Культура
00:01, 18 сентября 2022

«Мужчины здесь были ленивы и бесполезны» Убийства, тайные обряды и жены в подарок: как европейцы открывали для себя Азию

Подготовила Наталья Кочеткова (Специальный корреспондент «Ленты.ру»)
Кадр: сериал «Марко Поло»

На русском языке выходит самое полное и авторитетное на сегодняшний день повествование о путешествиях Марко Поло по Азии «Марко Поло. От Венеции до Ксанаду» Лоуренса Бергрина. Опираясь на первоисточники и опыт собственных путешествий по маршруту венецианского купца XIII века в Китае и Монголии, Бергрин описывает жизнь человека, расширившего представления современников о мире, и анализирует легенды о нем, отделяя историю от мифа. С разрешения издательства «КоЛибри» «Лента.ру» публикует фрагмент текста.

Странствуя по отдаленным провинциям, Марко повсюду встречал примеры нарушения естественного порядка вещей: астрологов, вызывающих бури, соль вместо денег, хозяев дома, приглашающих чужеземцев возлечь с их женами, сестрами и дочерьми, смертоносных змей, дающих спасительное лекарство, — череду поразительных диковинок и парадоксов.

Не меньше его удивили обитатели «Зардандана» — предполагается, что это на западе Юньнани. Мужчины здесь были ленивы, самодовольны и, в общем, бесполезны или, как выразился Марко, «благородны согласно своим понятиям. У них нет иного занятия, помимо войны, соколиной охоты и звериной травли.

Все работы делаются женщинами или другими мужчинами, которых они захватили в плен и обратили в рабов». Однако кое-что в их обычаях привлекло внимание Марко. Родители, ожидающие ребенка, практиковали «кувад» (образовано от французского слова, обозначающего «проклевываться»). По его описанию, «когда женщина родит ребенка, они обмывают его и заворачивают в пеленки, муж женщины ложится в постель и берет с собой новорожденного, и не встает сорок дней, кроме как по нужде. Друзья и родственники собираются к нему, остаются с ним и устраивают празднество и забавы. Они поступают так, потому что, говорят они, его жена устала, вынашивая младенца во чреве своем».

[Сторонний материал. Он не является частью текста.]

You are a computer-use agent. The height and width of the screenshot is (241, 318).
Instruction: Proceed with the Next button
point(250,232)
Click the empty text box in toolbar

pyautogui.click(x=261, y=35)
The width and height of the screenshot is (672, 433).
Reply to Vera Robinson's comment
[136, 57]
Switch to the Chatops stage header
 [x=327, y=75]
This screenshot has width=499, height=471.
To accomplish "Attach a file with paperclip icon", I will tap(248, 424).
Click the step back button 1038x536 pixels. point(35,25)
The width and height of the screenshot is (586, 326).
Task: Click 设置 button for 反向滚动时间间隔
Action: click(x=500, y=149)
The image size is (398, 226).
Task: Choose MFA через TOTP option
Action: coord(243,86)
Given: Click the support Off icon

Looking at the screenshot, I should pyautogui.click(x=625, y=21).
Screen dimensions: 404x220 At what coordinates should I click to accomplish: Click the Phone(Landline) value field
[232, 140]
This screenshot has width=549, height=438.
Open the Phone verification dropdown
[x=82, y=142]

Между тем родившая мать сразу бралась за работу. «Как только она родила ребенка, она встает с постели и исполняет все домашние дела и прислуживает мужу, подавая ему еду и питье, пока он лежит в постели, как будто это он сам выносил ребенка».

Неудивительно, что первые читатели Марко полагали, будто он выдумал этот и другие обычаи с целью позабавить слушателей

Описанное им поведение было так необычно и фантастично, что казалось сатирой на язычников, измышленной для развлечения читателя. Однако он не выдумывал, и обычай «кувада», описанный Марко Поло, наблюдался этнографами в таких различных районах, как Африка, Япония, Индия, Северная и Южная Америка (среди туземного населения) и у басков в Европе.

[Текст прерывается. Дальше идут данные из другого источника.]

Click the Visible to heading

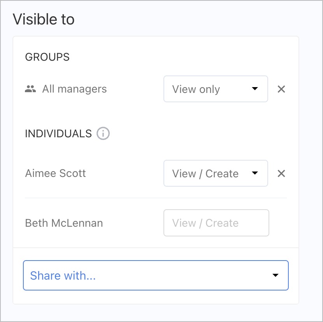pos(44,19)
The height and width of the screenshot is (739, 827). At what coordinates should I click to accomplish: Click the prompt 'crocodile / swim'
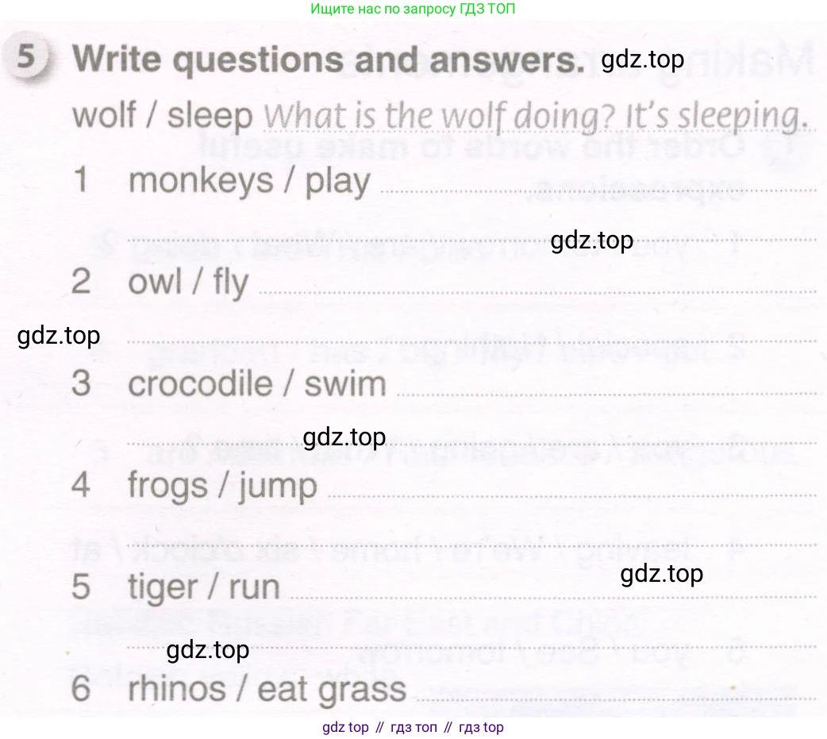point(257,383)
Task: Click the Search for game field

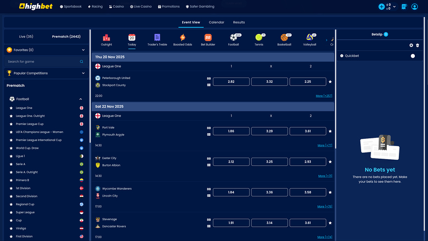Action: click(x=43, y=62)
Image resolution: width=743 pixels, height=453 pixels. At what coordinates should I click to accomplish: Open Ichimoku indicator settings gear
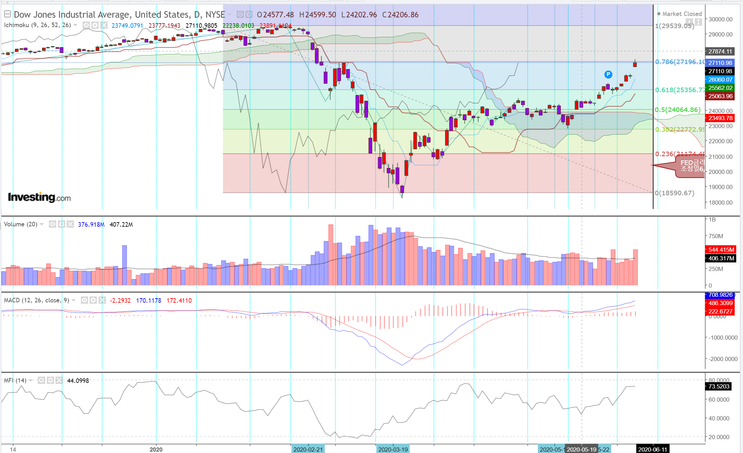tap(95, 25)
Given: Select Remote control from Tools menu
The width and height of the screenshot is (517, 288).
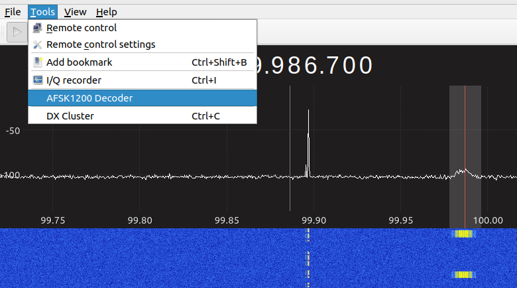Looking at the screenshot, I should point(82,28).
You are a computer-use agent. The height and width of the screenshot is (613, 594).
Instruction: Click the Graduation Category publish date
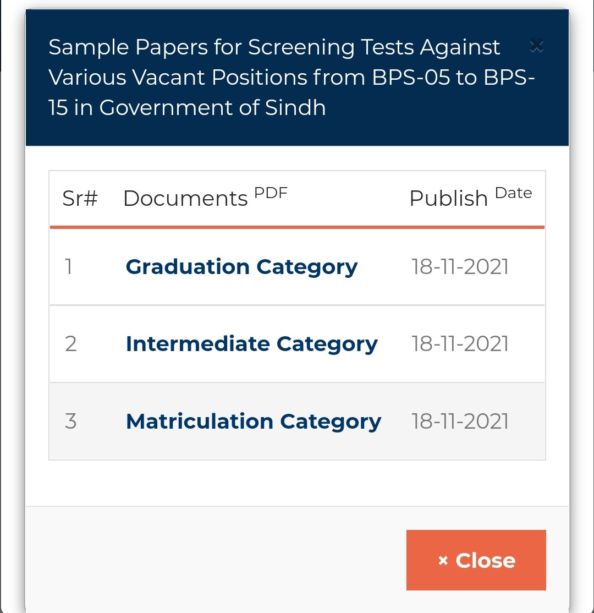point(460,267)
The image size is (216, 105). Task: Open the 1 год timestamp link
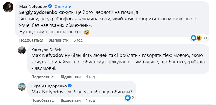pos(90,100)
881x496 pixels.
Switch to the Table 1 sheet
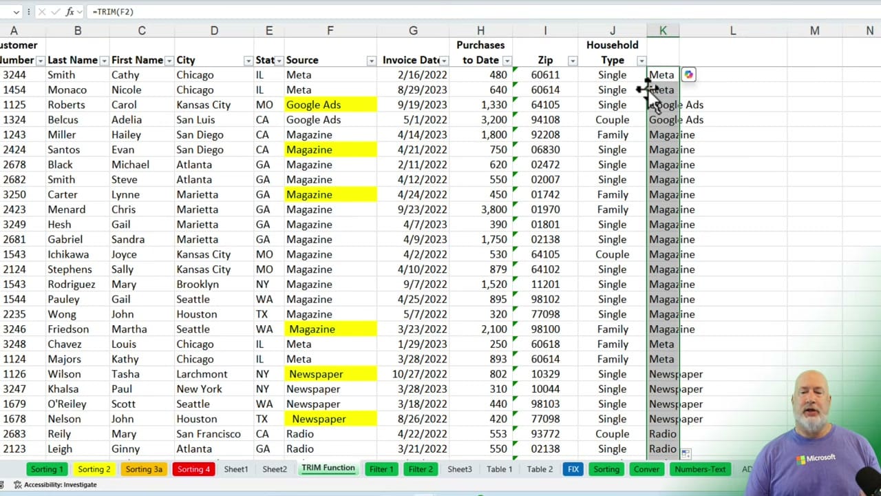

В 2002 году на эту тему предприняли медицинское исследование. Канадские ученые Катерина Е. Вайнн-Эдвардс и Энн Стори исследовали слюну и кровь ожидающих ребенка отцов с целью выявить гормональные изменения во время беременности партнера и отметили рост уровня гормона пролактина у мужчин. Это было крайне неожиданным, поскольку пролактин — женский гормон, участвующий в процессе выработки грудного молока. Кроме того, они обнаружили, что у будущих отцов также повышен уровень одного из видов эстрогена.

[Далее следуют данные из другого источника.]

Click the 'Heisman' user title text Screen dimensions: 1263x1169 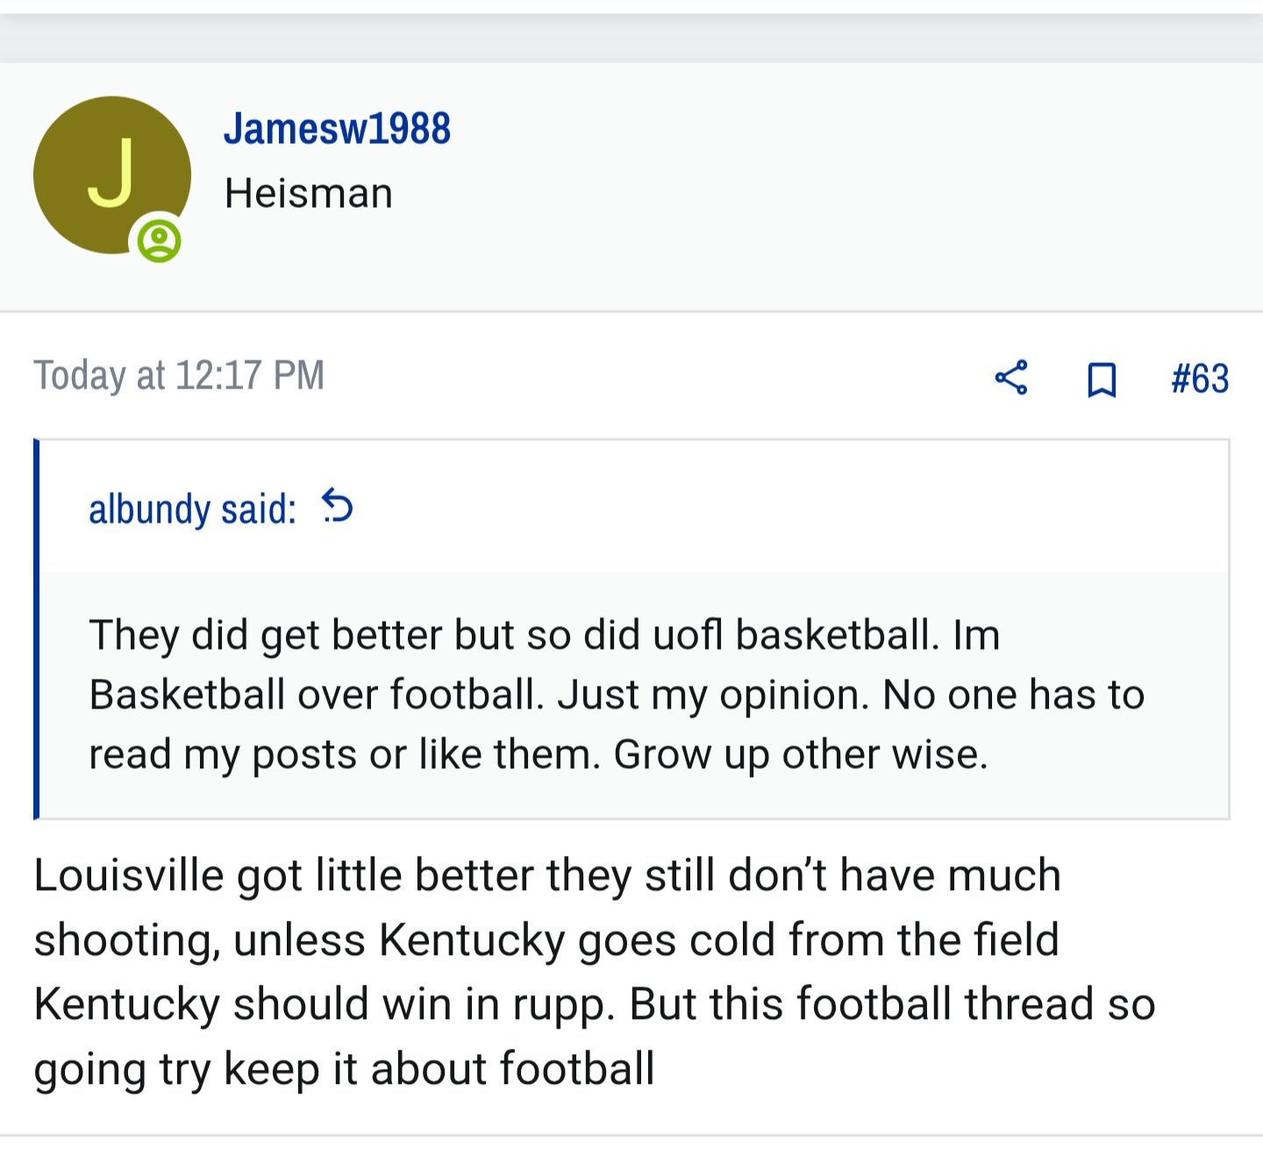309,193
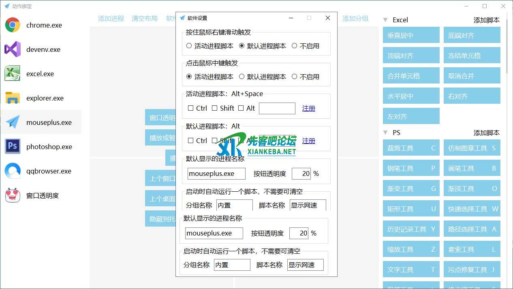Image resolution: width=513 pixels, height=289 pixels.
Task: Click 注册 link for 活动进程脚本
Action: (x=309, y=108)

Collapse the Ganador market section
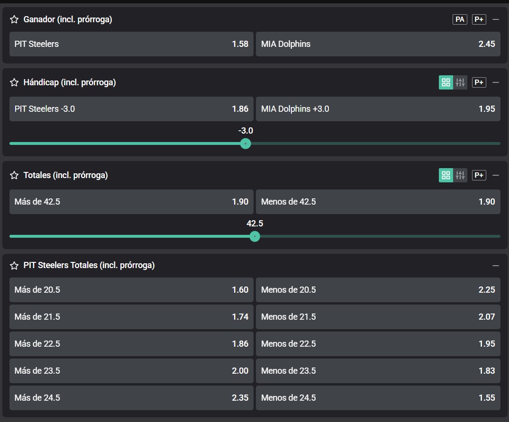(496, 19)
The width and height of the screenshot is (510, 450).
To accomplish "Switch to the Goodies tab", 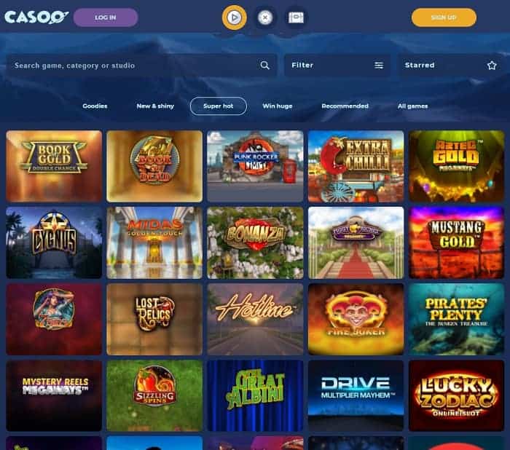I will click(x=95, y=106).
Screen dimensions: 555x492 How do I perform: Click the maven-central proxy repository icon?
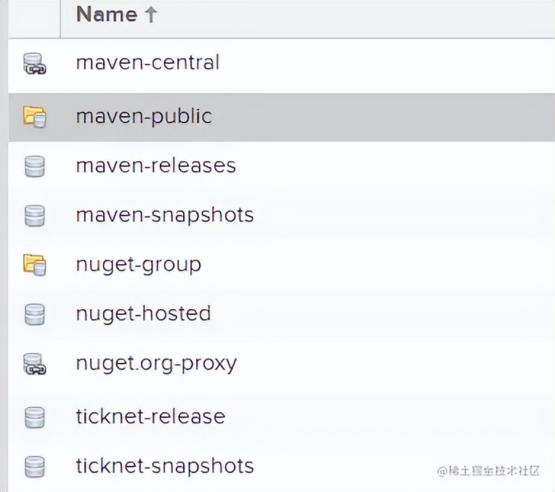click(34, 65)
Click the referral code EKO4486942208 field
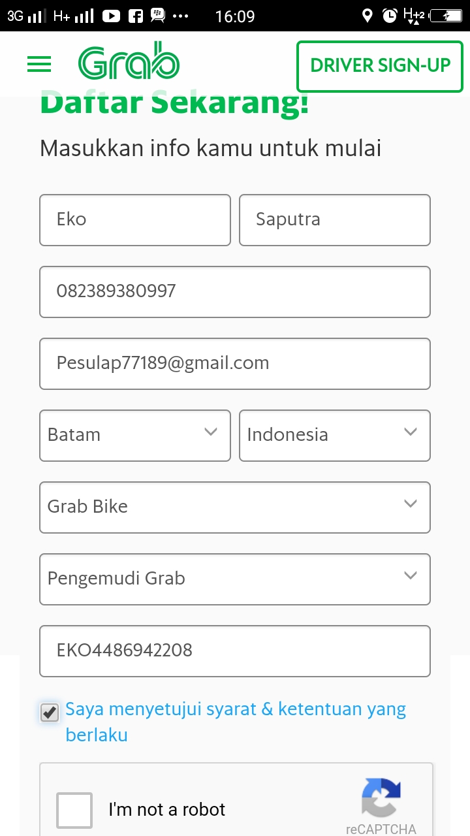470x836 pixels. click(x=235, y=651)
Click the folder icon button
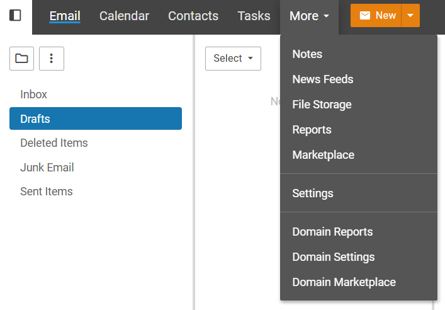This screenshot has height=310, width=445. [x=21, y=59]
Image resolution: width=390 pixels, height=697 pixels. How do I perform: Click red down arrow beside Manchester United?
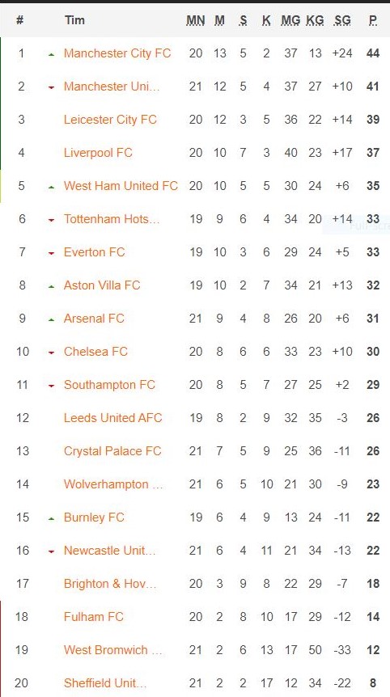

Эти неожиданные открытия говорят о том, что организм мужчины имитирует изменения, происходящие в организме женщины при беременности, — то есть, по мнению ученых, «мужчины переживают гормональную перестройку, связанную с отцовством, подобную гормональным изменениям в организме матери».

Путешествие Марко по местности, которая ныне называется «Мьянма», становилось с каждым шагом все более интересным и необычным. В «Путешествии» он передает тревожное чувство, когда чудится, будто странствуешь во сне и окружающая действительность кажется прочной, пока проходишь через нее, а затем вновь уходит в тень, из которой путник ее на миг извлек.

Он пишет о многодневном пути через джунгли, «где много слонов, и единорогов, и львов, и иных странных диких зверей. Там нет ни людей, ни жилья». Единорог, конечно, существо мифическое, символ чистоты и непорочности. Его изображали в виде лошади с рогом во лбу. Считалось, что этот рог обладает магическими целебными свойствами, предохраняя от падучей, ядов и других болезней.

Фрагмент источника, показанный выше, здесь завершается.